Is there a Python threadpool like multiprocessing.Pool?

MiroslavRalevic · December 4, 2024, 6:30pm

Is there a Python threadpool similar to the multiprocessing.Pool for worker threads?

I like the simplicity of using multiprocessing.Pool to parallelize tasks, for example:

def long_running_func(p):
    c_func_no_gil(p)

p = multiprocessing.Pool(4)
xs = p.map(long_running_func, range(100))

However, I want to achieve the same parallelization without the overhead of creating new processes.

I understand the Global Interpreter Lock (GIL), but in my use case, the function being called is an IO-bound C function, and the Python wrapper releases the GIL before invoking the actual function.

Do I need to implement my own threading pool for this, or is there an existing Python threadpool solution that can handle this scenario?

ian-partridge · December 4, 2024, 6:32pm

Hey @MiroslavRalevic

May your code always be bug-free and your threads never deadlock!

Using concurrent.futures.ThreadPoolExecutor: The concurrent.futures module provides a high-level interface for asynchronously executing callables. You can use ThreadPoolExecutor to manage a pool of threads easily. This is especially handy for IO-bound functions as it avoids the overhead of creating new processes. Here’s an example:

from concurrent.futures import ThreadPoolExecutor

def long_running_func(p):
    c_func_no_gil(p)

with ThreadPoolExecutor(max_workers=4) as executor:
    results = list(executor.map(long_running_func, range(100)))

It’s a simple yet powerful way to implement a Python thread pool!

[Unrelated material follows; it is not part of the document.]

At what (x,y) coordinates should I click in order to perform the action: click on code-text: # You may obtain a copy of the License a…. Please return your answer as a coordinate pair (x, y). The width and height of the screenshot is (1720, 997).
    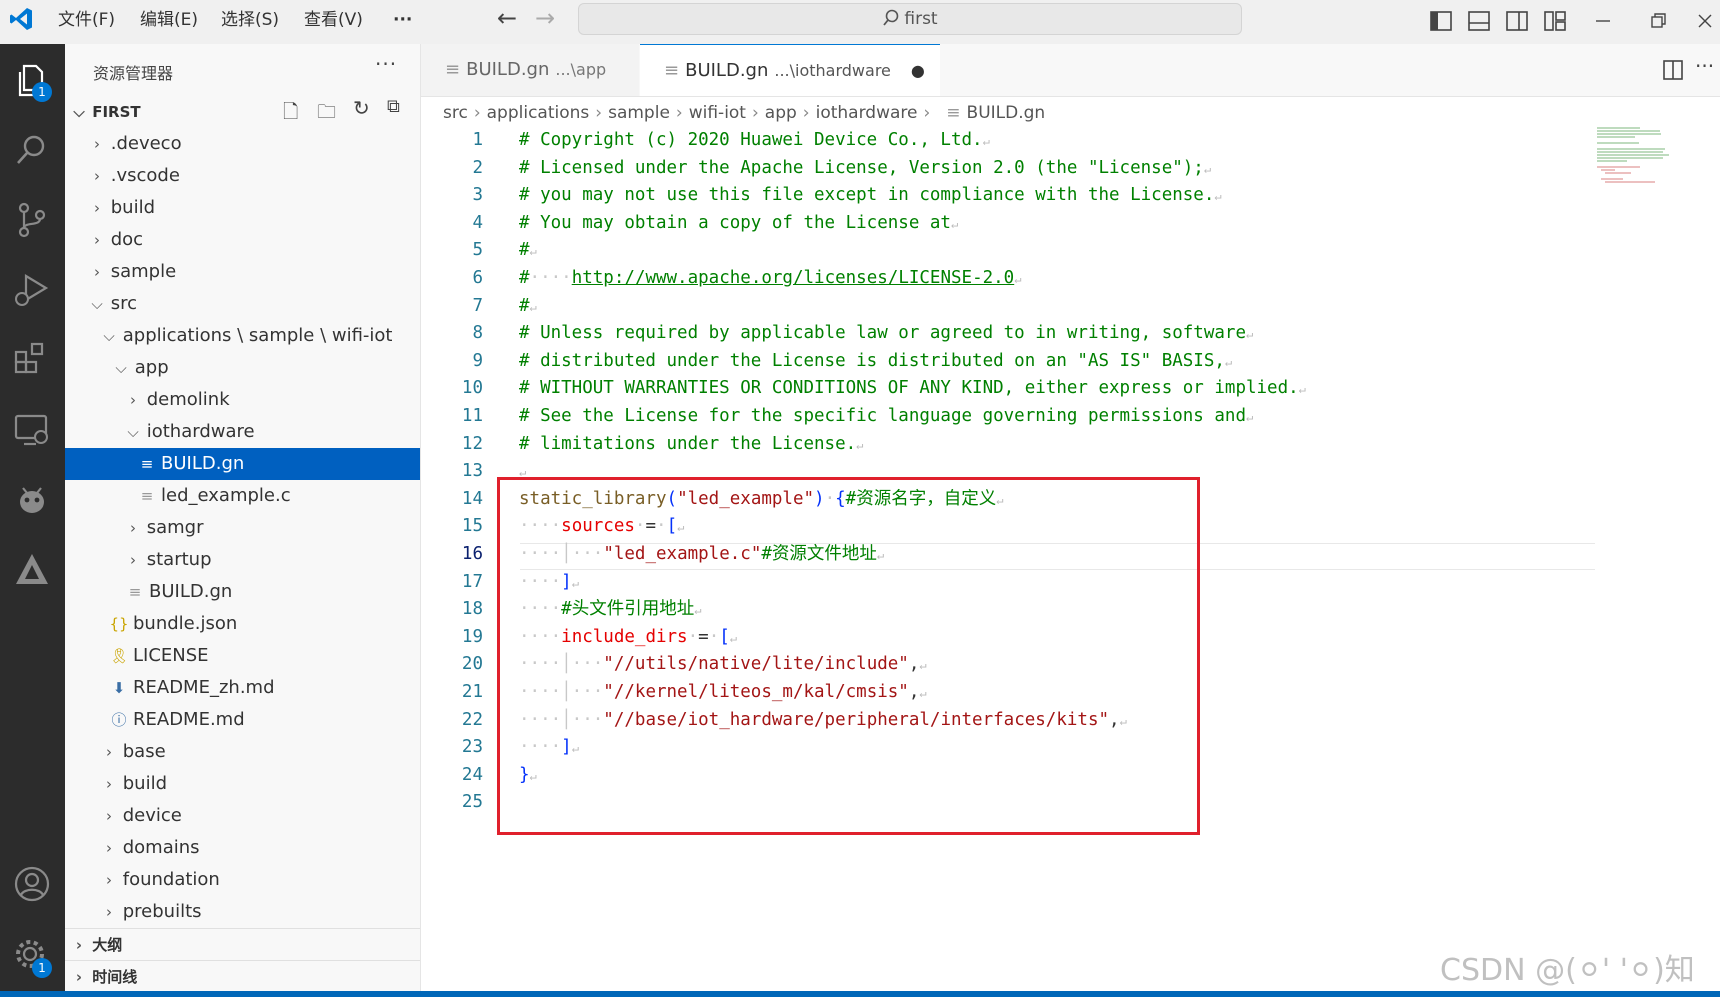
    Looking at the image, I should click on (735, 222).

jacqueline-bosco · December 6, 2024, 10:40am

Hey Everyone!

Building on what @ian-partridge mentioned, another approach is using queue.Queue with worker threads. This method lets you manually manage the thread pool, providing more control over task distribution among threads. Here’s an example:

import threading
import queue

def worker(task_queue):
    while True:
        p = task_queue.get()
        if p is None:
            break
        c_func_no_gil(p)

task_queue = queue.Queue()
threads = []

# Create worker threads
for _ in range(4):
    t = threading.Thread(target=worker, args=(task_queue,))
    t.start()
    threads.append(t)

# Add tasks to the queue
for p in range(100):
    task_queue.put(p)

# Stop workers
for _ in range(4):
    task_queue.put(None)
for t in threads:
    t.join()

This gives you the flexibility to tailor thread behavior exactly as needed!

panchal_archanaa · December 9, 2024, 10:41am

Adding to Toby’s detailed explanation, another efficient method is using multiprocessing.dummy.Pool. This version of Pool uses threads rather than processes, which reduces overhead while still allowing thread-based parallelism. Here’s how it works:

from multiprocessing.dummy import Pool as ThreadPool

def long_running_func(p):
    c_func_no_gil(p)

pool = ThreadPool(4)
results = pool.map(long_running_func, range(100))
pool.close()
pool.join()

It’s perfect if you want the simplicity of multiprocessing. Pool but with the lighter weight of threads!